* _Input data_
++++++++
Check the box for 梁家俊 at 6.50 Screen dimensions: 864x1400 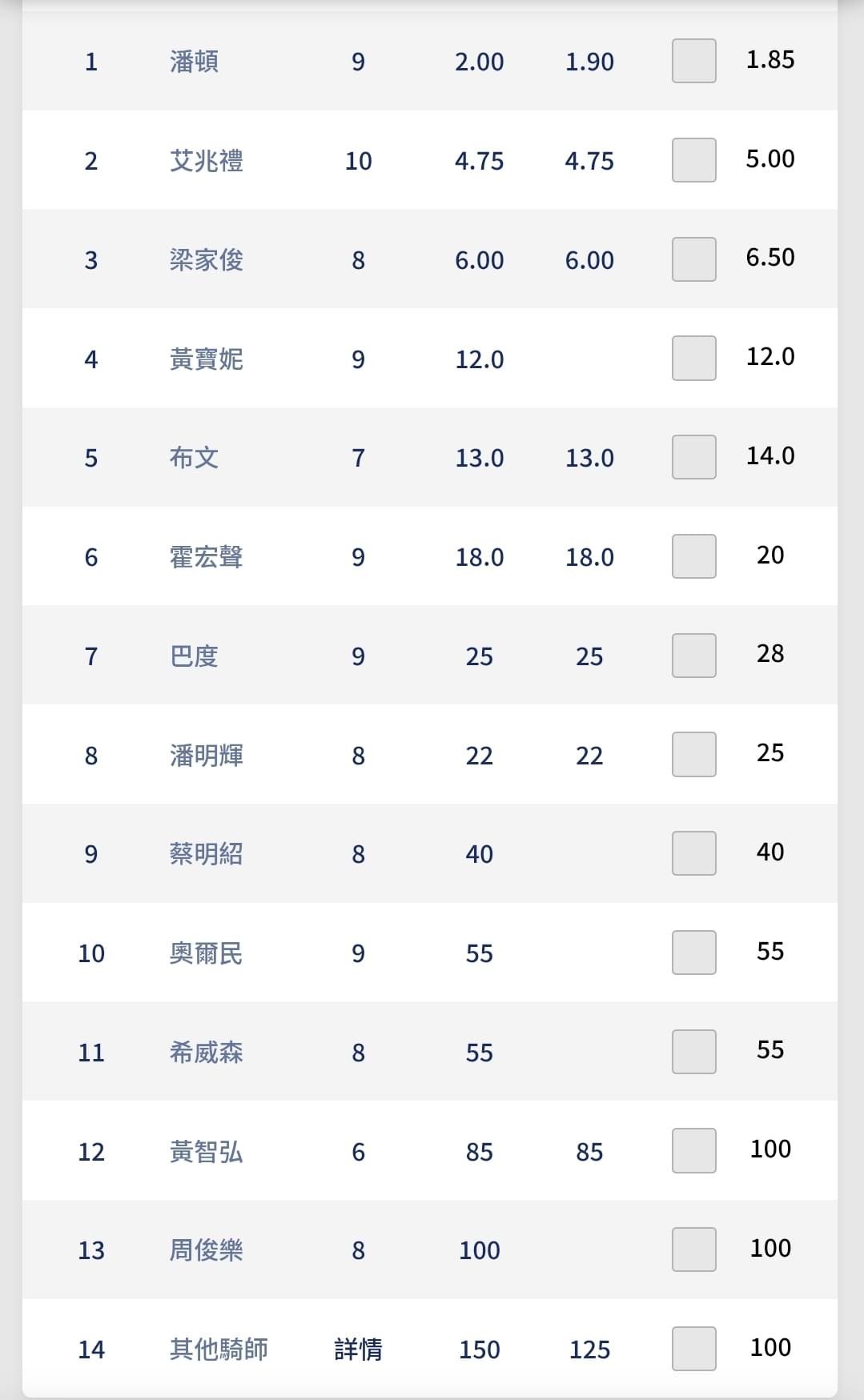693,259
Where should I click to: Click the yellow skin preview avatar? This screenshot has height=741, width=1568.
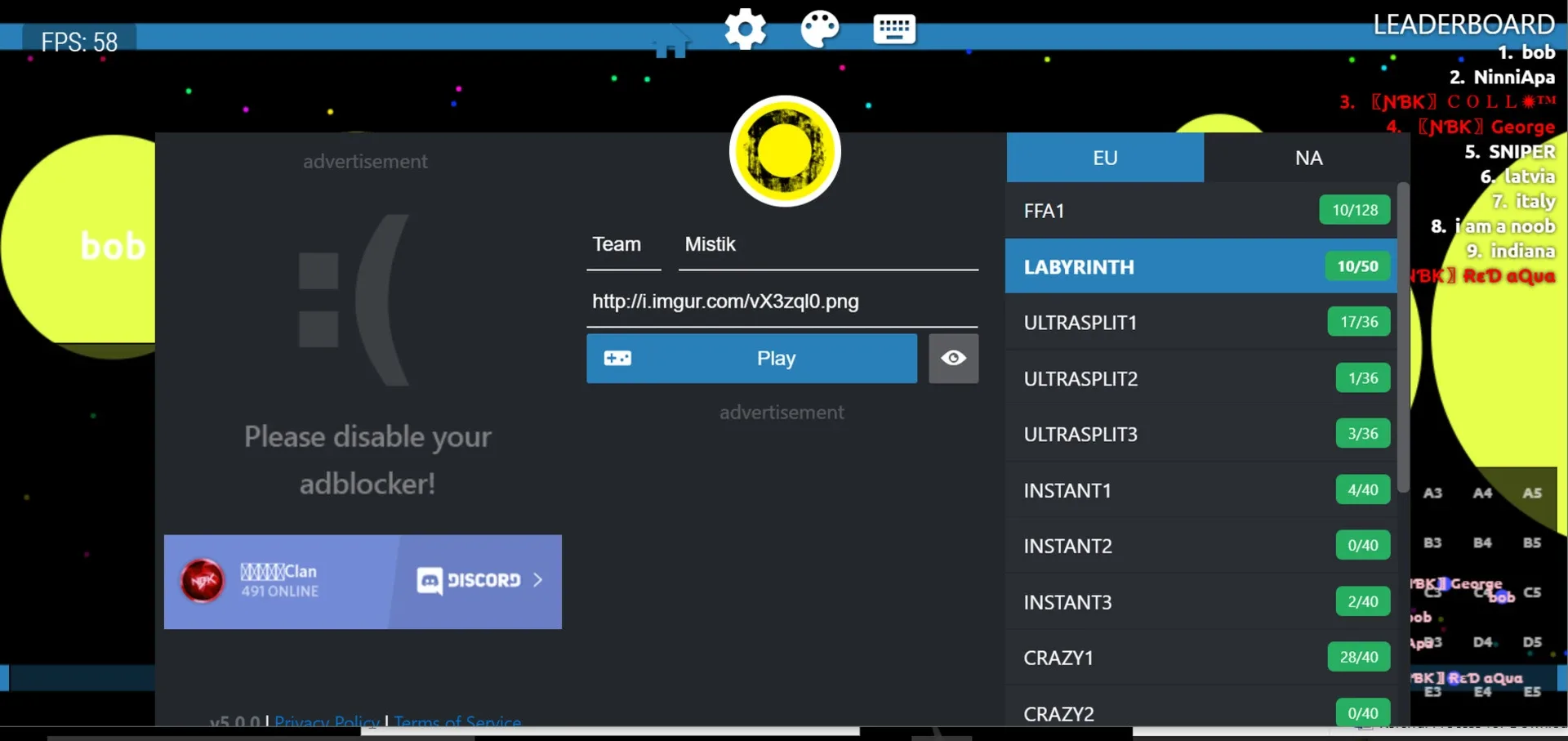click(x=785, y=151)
++++++++
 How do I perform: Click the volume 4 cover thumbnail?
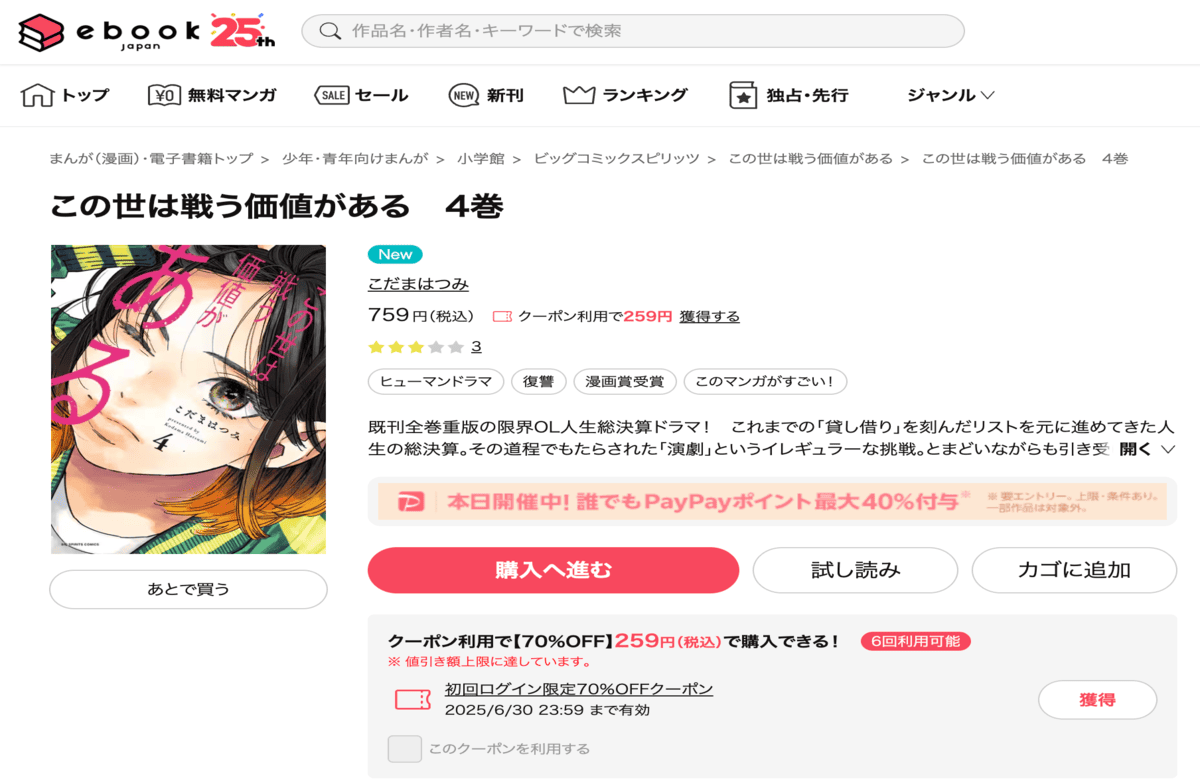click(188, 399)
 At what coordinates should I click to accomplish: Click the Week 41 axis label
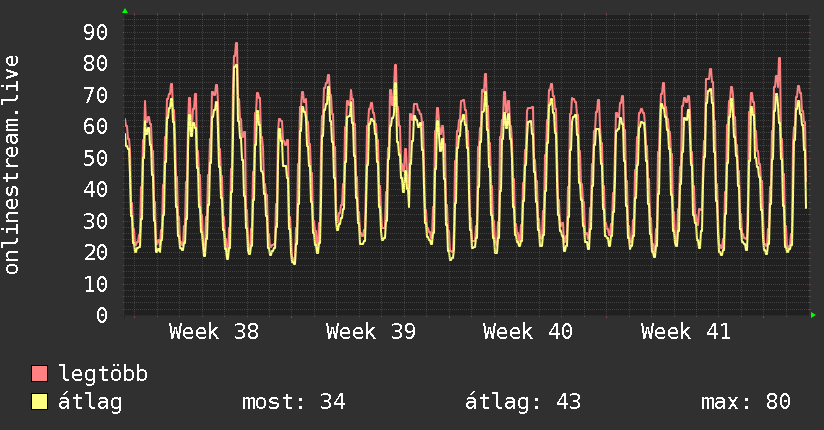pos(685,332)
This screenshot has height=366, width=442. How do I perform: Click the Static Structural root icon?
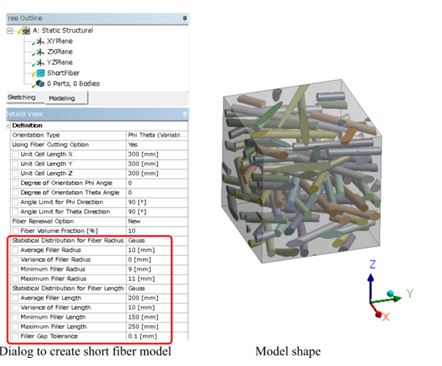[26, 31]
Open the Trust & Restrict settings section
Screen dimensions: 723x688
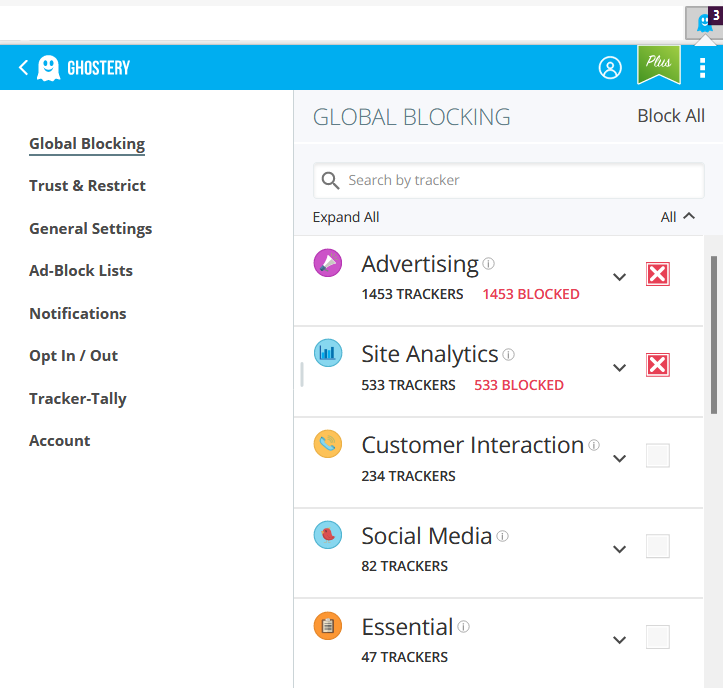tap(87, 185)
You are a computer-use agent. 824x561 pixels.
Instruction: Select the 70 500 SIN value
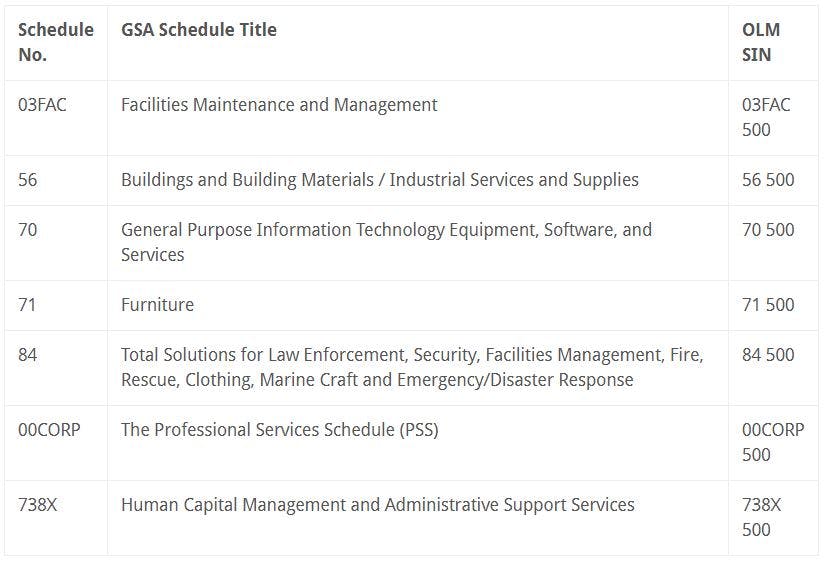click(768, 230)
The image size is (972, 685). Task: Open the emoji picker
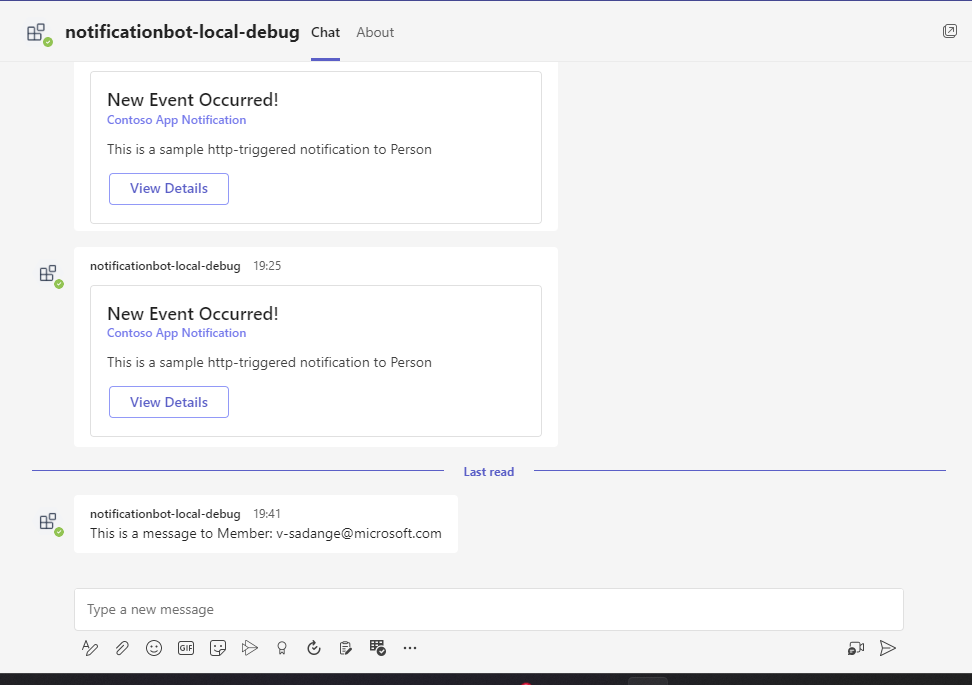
++++++++
* _Task to complete_
Return a copy of each line in the entries that contains "Open".

* _Written response_
Open the Trust & Restrict settings section
The image size is (972, 685). Task: Open the emoji picker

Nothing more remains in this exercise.